Wednesday, September 23, 2015

A nonpartisan plea to American candidates, pundits, political marketers, and my Facebook friends

Please don't tell me what will work in 2016 and beyond unless you also show me what has worked in previous years, or what is working right now in other countries.

Take healthcare, for example. Don't tell me what will work in some theoretical universe. Show me what is already working in the universe we live in. It's not hard to find information about other countries' approaches, costs, successes, failures, and overall health results. If you want to change our current system of healthcare--and I think we all agree that changes are necessary--how about basing your recommendations on some system that is already more successful than our own? 

Or consider taxes. Forget ideology. Look at our own history. When the highest earners paid a lot more in taxes, did business prosper or lag? When the trickle-down theory became popular, did inequality increase or decrease? When taxes were lowered, did we find it easier or harder to pay for things we value like roads, bridges, and veterans' benefits? When was the average American most prosperous? What was the tax structure then?

Most of us want Social Security to thrive, though we have different proposals for how this should be achieved. To those who think the system should be privatized: how about showing us what happened to pensions when they were largely privatized a couple of decades ago? Who benefited? Who lost out? To those who think earned income over $118,500 should be taxed, how do other developed countries take care of their retirees? Are any of their systems more effective than ours?

Or how about the minimum wage? We all want people to be able to find work that will support themselves and their families. Did American businesses thrive or languish when our minimum wage was proportionately much higher than it is now? Was poverty more or less widespread? Many other developed countries have a minimum wage that is higher than ours. Has this helped or hurt their economies? Has it helped or hurt job-seekers?

Or gun control. Are we safer when citizens are armed, or when they are not? What has happened in countries that have restricted gun ownership? How do our homicide and suicide rates compare to those of countries who regulate firearms more strictly than we do? What proportion of our homicides and suicides are gun related? Do countries that restrict firearms have a large number of criminals who use them anyway? If not, how do they prevent this?

Or abortion, a contentious subject if ever there was one. Instead of positing a paradise (for either conservatives or liberals) where no unwanted child is ever conceived, how about looking at what actually reduces the abortion rate? Which countries have a lower abortion rate than ours? Which ones achieve this without increasing maternal death from unsafe abortions? What policies and practices enable women in the more successful countries to avoid unwanted pregnancies and to raise the children they have conceived?
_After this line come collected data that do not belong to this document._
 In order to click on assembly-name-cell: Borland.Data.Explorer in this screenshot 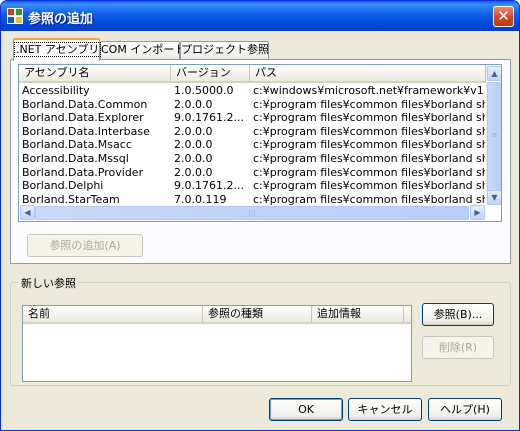, I will do `click(83, 118)`.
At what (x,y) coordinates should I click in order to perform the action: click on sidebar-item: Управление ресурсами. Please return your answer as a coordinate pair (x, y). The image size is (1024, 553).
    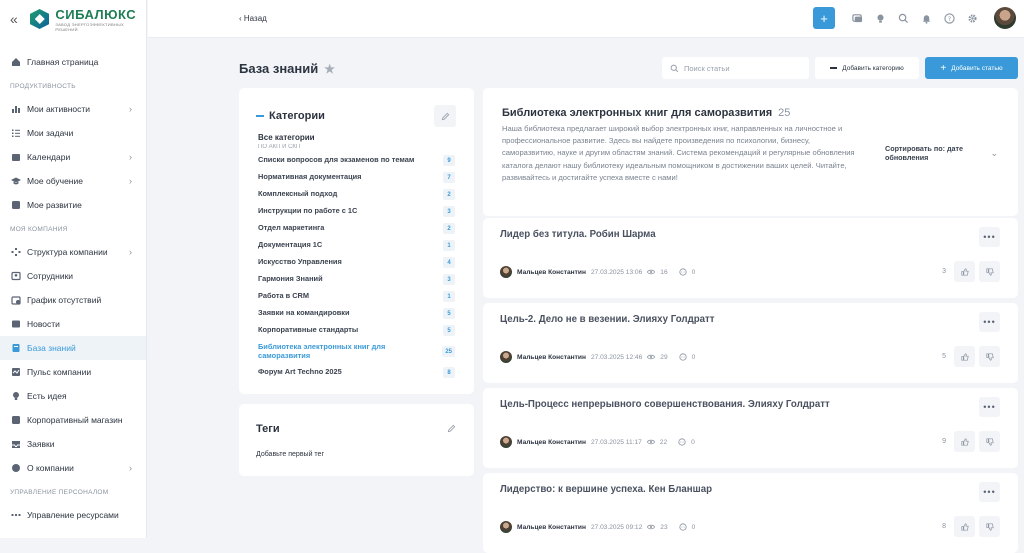
    Looking at the image, I should click on (73, 515).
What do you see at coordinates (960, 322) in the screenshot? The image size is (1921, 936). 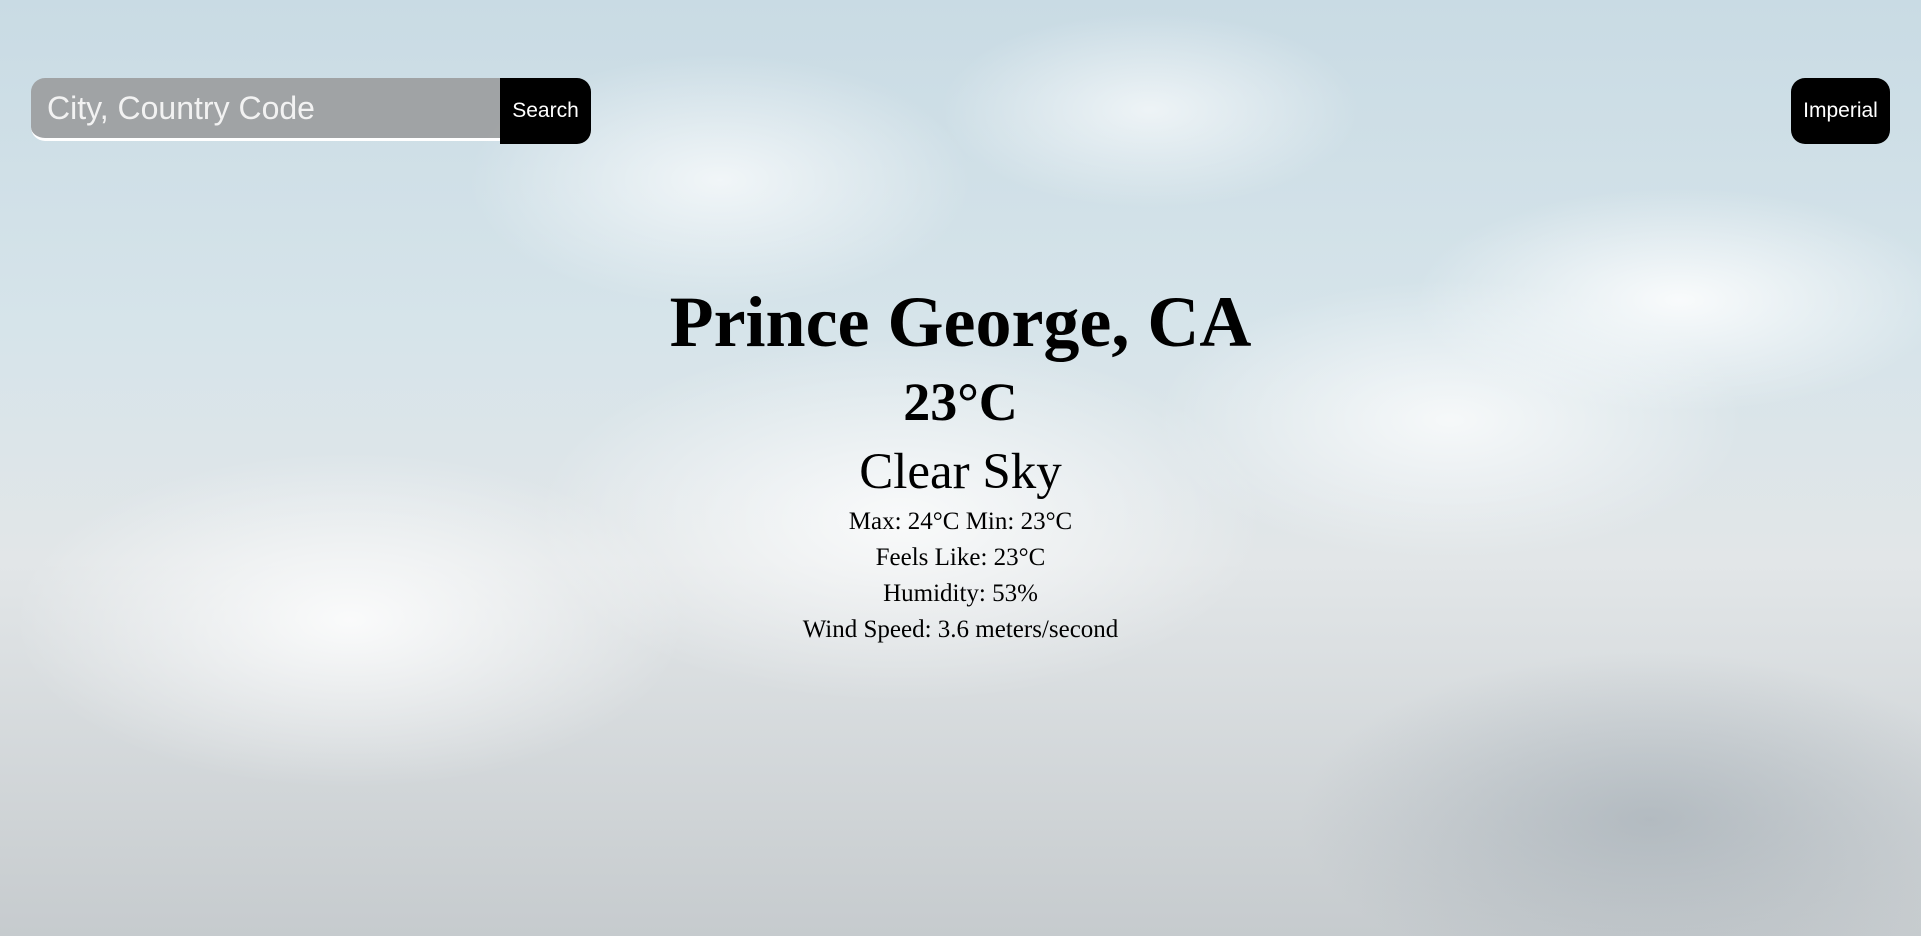 I see `location-title: Prince George, CA` at bounding box center [960, 322].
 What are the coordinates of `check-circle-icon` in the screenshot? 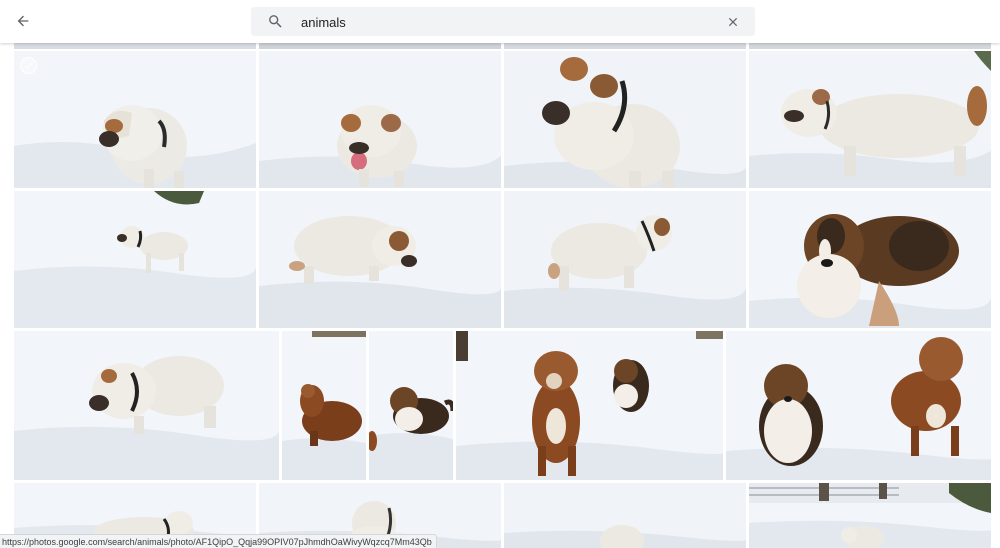 It's located at (28, 66).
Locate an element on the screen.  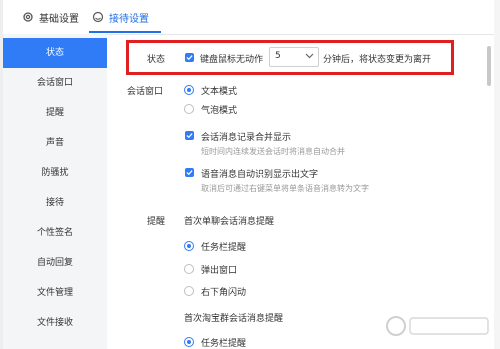
group-taskbar-reminder-label: 任务栏提醒 is located at coordinates (224, 344).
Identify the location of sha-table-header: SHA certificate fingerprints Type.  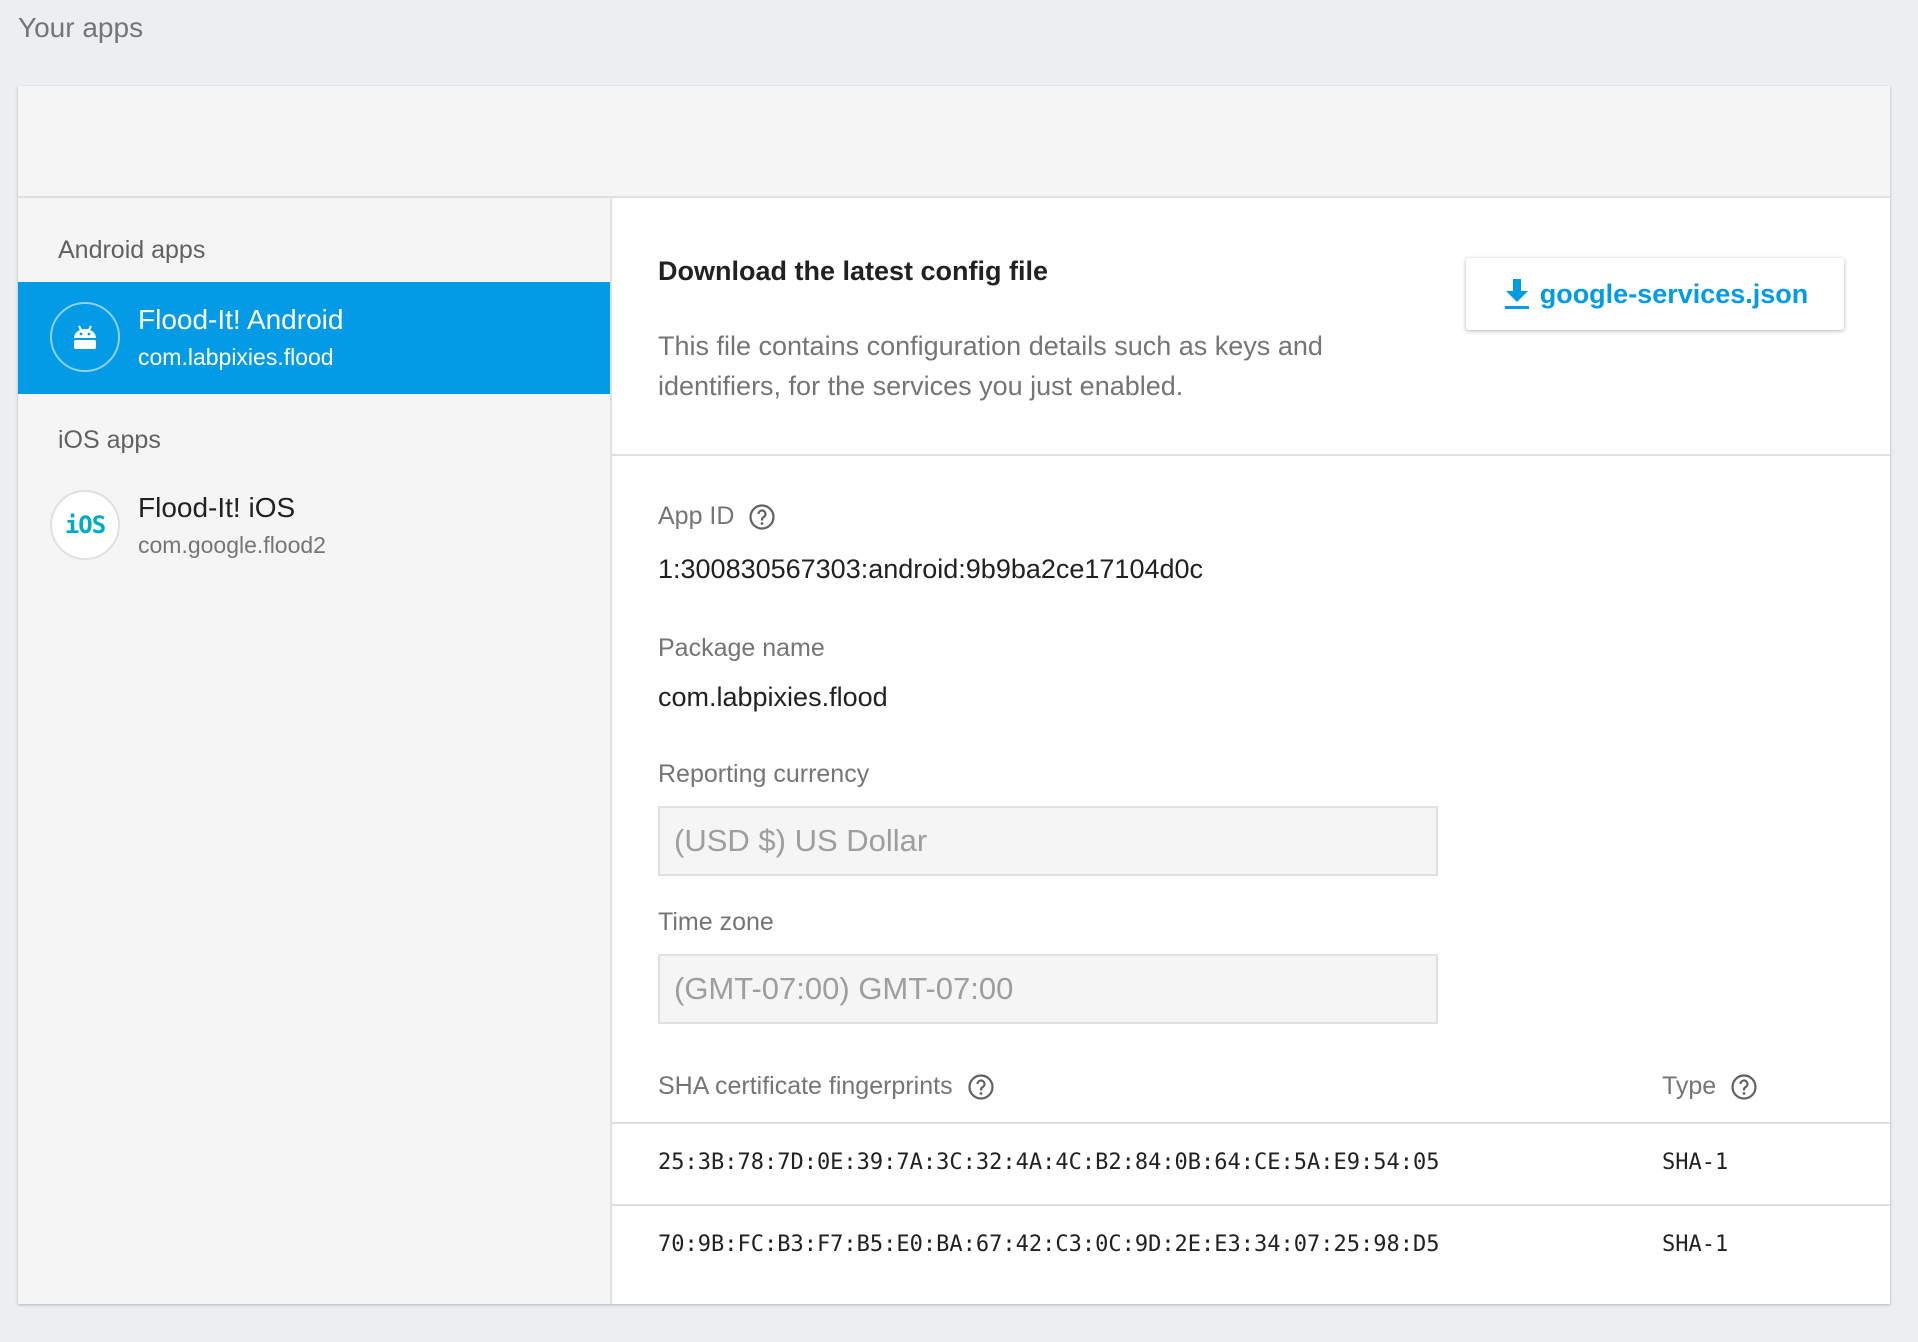
(1251, 1092).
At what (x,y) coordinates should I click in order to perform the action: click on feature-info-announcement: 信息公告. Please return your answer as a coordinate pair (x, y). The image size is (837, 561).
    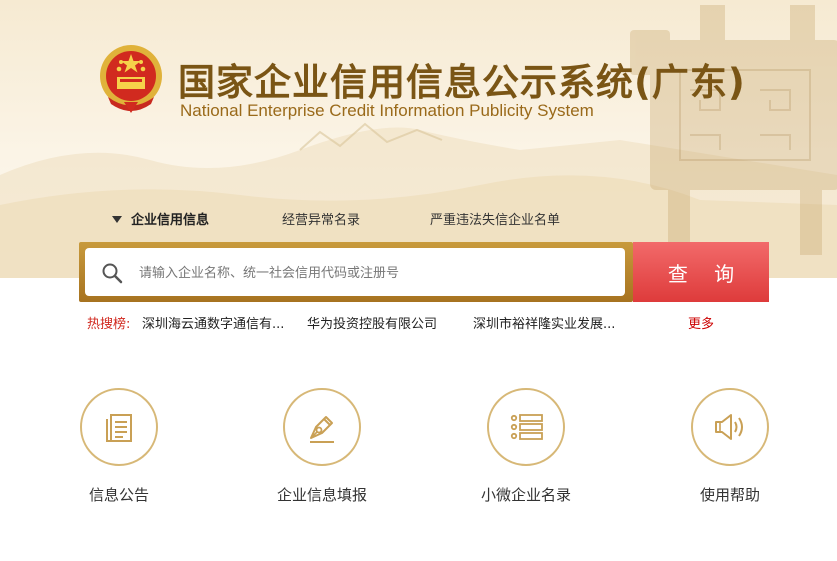
    Looking at the image, I should click on (119, 446).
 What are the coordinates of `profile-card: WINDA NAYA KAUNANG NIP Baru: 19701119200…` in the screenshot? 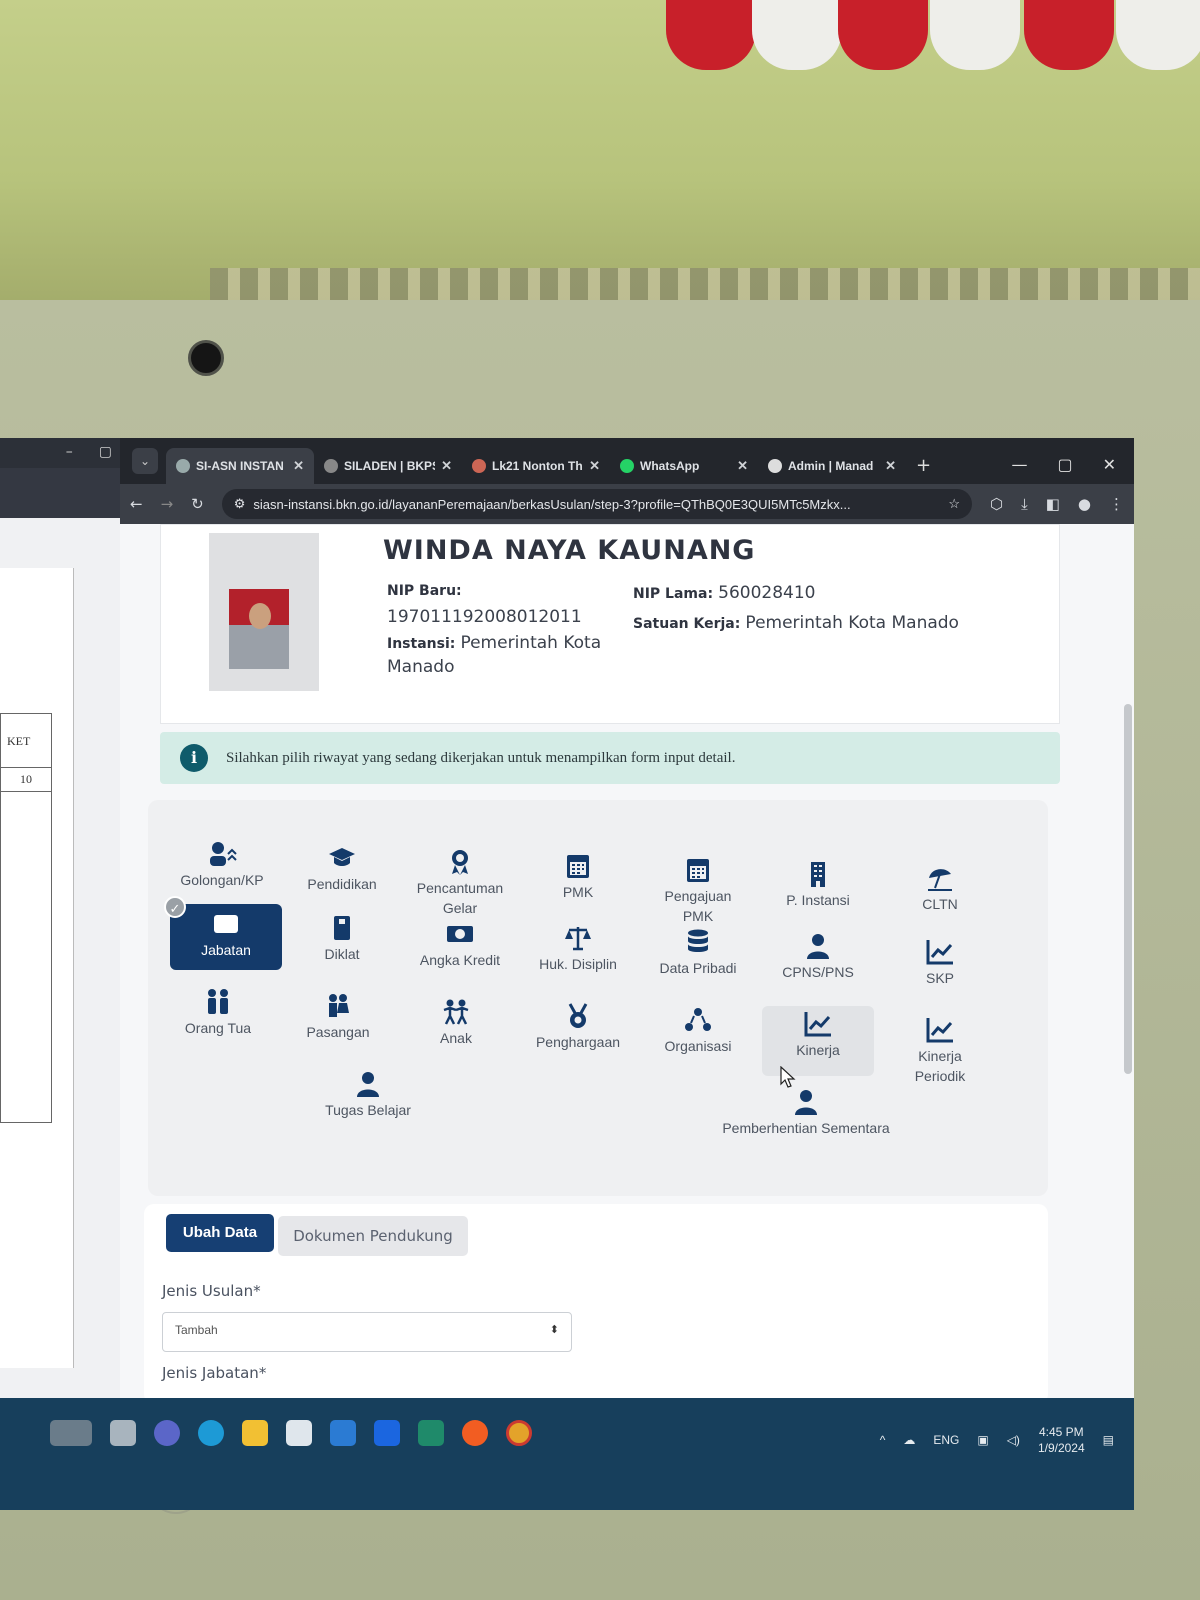 It's located at (610, 624).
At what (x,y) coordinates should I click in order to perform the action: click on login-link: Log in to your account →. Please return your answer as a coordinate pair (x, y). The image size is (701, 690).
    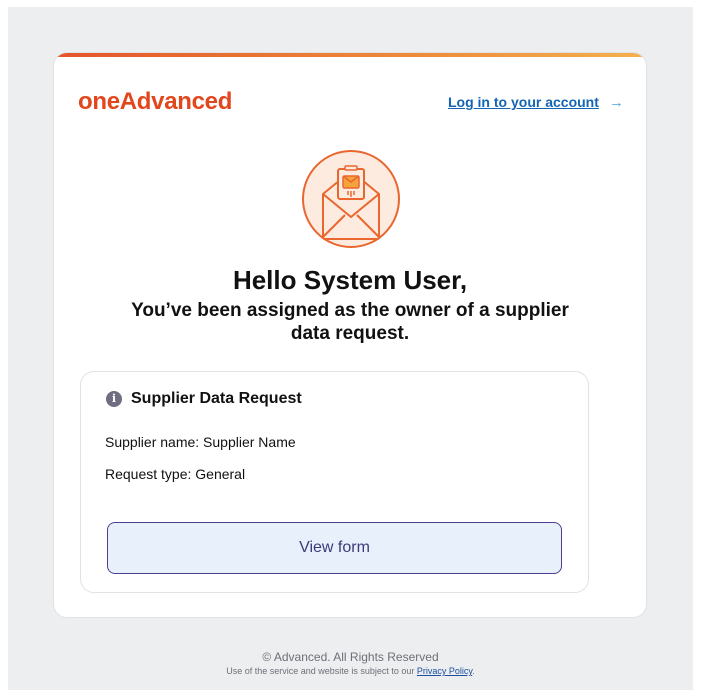
    Looking at the image, I should click on (536, 102).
Or foreign policy, or civil rights, or regulation of financial institutions, or immigration, or education, or the environment, or poverty, or ...

None of these issues are new to Americans. We have dealt with all of them before--sometimes with good results, sometimes not. Why aren't we paying more attention to what has worked, and what has not worked, in the past?

And none of these issues are unique to Americans. Other countries also deal with healthcare, taxes, pensions, wages, firearms, abortion, and a host of other concerns. We can see where they are succeeding and where they are failing. Why aren't we paying more attention to what works, and what does not work, elsewhere?

I'm tired of exhausted ideologies. I'm tired of tear-jerking anecdotes about individuals who illustrate your point of view, or mine (it is easy to find heartwarming or infuriating stories that bolster opposite viewpoints on every one of the issues listed here, but they prove nothing). I want real-life, broad-scale examples from history or from other countries, well supported by reliable data.

The information is readily available. If you want my vote, or my respect for your opinion, inform yourself--and then show me what works. In the real world. 


Janet Bischoff said...

You are absolutely right! As citizens, we want to participate as informed voters,
but are hampered primarily by the shallow, shrill stump speeches of nearly all the candidates. Many of us are longing for a discussion of the issues, very much as you have outlined them. I especially appreciate your suggestion that we examine what is
working in other nations, instead of being so ridiculously and arrogantly self-referential. Maybe if this campaign had more substance, more of us would vote!

Estelle Berger said...

Amen! I would love for our candidates and citizenry to discuss and develop policy based on data and thoughtful analysis. How do we encourage that to start happening?